═══ RECORDS ═══
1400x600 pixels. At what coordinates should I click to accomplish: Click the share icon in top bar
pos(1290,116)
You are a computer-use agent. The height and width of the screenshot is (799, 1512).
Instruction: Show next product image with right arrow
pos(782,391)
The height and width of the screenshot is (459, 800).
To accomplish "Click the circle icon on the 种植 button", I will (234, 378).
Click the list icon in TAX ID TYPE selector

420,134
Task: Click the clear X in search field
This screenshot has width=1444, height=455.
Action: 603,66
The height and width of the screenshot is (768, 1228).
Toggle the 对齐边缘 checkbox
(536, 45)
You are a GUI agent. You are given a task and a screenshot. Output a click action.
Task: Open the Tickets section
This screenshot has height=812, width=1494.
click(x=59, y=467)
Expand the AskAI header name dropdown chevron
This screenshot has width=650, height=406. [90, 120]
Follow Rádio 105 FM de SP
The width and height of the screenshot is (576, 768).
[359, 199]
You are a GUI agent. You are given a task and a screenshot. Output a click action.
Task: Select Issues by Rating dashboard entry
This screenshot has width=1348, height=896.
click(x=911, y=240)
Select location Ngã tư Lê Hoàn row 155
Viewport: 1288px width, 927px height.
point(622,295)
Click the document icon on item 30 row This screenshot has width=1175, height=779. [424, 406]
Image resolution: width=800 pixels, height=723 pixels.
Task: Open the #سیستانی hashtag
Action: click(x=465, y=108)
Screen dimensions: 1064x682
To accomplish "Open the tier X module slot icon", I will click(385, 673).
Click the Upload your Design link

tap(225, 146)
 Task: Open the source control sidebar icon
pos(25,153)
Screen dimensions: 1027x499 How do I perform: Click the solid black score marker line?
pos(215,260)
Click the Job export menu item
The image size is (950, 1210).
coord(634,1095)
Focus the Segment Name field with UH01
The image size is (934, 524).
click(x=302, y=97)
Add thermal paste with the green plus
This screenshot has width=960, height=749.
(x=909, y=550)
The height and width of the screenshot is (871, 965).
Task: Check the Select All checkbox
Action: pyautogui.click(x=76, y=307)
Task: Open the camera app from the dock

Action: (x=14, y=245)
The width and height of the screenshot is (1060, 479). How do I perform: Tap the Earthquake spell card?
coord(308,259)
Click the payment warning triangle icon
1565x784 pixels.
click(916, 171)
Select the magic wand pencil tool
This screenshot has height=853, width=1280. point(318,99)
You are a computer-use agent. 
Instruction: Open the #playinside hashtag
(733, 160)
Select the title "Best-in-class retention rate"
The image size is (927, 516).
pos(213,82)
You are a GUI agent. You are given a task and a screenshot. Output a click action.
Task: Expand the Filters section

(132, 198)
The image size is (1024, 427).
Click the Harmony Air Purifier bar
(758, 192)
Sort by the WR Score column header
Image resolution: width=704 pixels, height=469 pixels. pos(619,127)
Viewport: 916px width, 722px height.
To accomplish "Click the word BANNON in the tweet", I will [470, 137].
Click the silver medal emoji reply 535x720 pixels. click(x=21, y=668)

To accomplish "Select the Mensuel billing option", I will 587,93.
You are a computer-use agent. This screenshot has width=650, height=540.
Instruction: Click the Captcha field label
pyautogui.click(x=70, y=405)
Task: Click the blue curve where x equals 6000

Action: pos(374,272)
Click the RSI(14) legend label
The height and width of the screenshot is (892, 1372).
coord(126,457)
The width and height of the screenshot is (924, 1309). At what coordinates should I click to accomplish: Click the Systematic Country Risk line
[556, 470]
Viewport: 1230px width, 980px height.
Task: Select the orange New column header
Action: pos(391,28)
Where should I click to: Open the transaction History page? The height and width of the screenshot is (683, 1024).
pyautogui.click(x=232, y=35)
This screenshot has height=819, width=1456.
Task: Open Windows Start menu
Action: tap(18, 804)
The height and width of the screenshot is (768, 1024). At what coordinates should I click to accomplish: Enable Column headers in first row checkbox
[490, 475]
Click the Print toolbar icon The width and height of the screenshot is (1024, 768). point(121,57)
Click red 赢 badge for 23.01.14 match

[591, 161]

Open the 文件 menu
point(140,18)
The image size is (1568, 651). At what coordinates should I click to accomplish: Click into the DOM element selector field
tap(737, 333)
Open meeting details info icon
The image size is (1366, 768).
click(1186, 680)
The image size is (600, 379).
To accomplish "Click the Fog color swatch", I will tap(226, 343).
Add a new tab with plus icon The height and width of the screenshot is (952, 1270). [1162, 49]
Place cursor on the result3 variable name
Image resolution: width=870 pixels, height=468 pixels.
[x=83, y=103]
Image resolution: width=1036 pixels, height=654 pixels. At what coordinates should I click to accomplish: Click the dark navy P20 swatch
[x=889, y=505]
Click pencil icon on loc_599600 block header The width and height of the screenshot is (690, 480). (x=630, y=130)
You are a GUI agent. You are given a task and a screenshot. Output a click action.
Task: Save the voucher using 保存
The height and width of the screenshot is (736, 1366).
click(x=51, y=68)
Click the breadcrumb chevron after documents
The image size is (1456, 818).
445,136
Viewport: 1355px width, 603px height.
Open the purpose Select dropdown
═══
# THE REQUEST
In the records between the lines holding "Task: Click the clear X in search field" and "point(622,295)", inclusive, replace "GUI agent" with "interface agent" and write those lines out again with nothing else changed.

# FINAL ANSWER
Task: Click the clear X in search field
This screenshot has width=1444, height=455.
Action: 603,66
The height and width of the screenshot is (768, 1228).
Toggle the 对齐边缘 checkbox
(536, 45)
You are a interface agent. You are given a task and a screenshot. Output a click action.
Task: Open the Tickets section
This screenshot has height=812, width=1494.
click(x=59, y=467)
Expand the AskAI header name dropdown chevron
This screenshot has width=650, height=406. [90, 120]
Follow Rádio 105 FM de SP
The width and height of the screenshot is (576, 768).
[359, 199]
You are a interface agent. You are given a task and a screenshot. Output a click action.
Task: Select Issues by Rating dashboard entry
This screenshot has width=1348, height=896.
click(x=911, y=240)
Select location Ngã tư Lê Hoàn row 155
Viewport: 1288px width, 927px height.
point(622,295)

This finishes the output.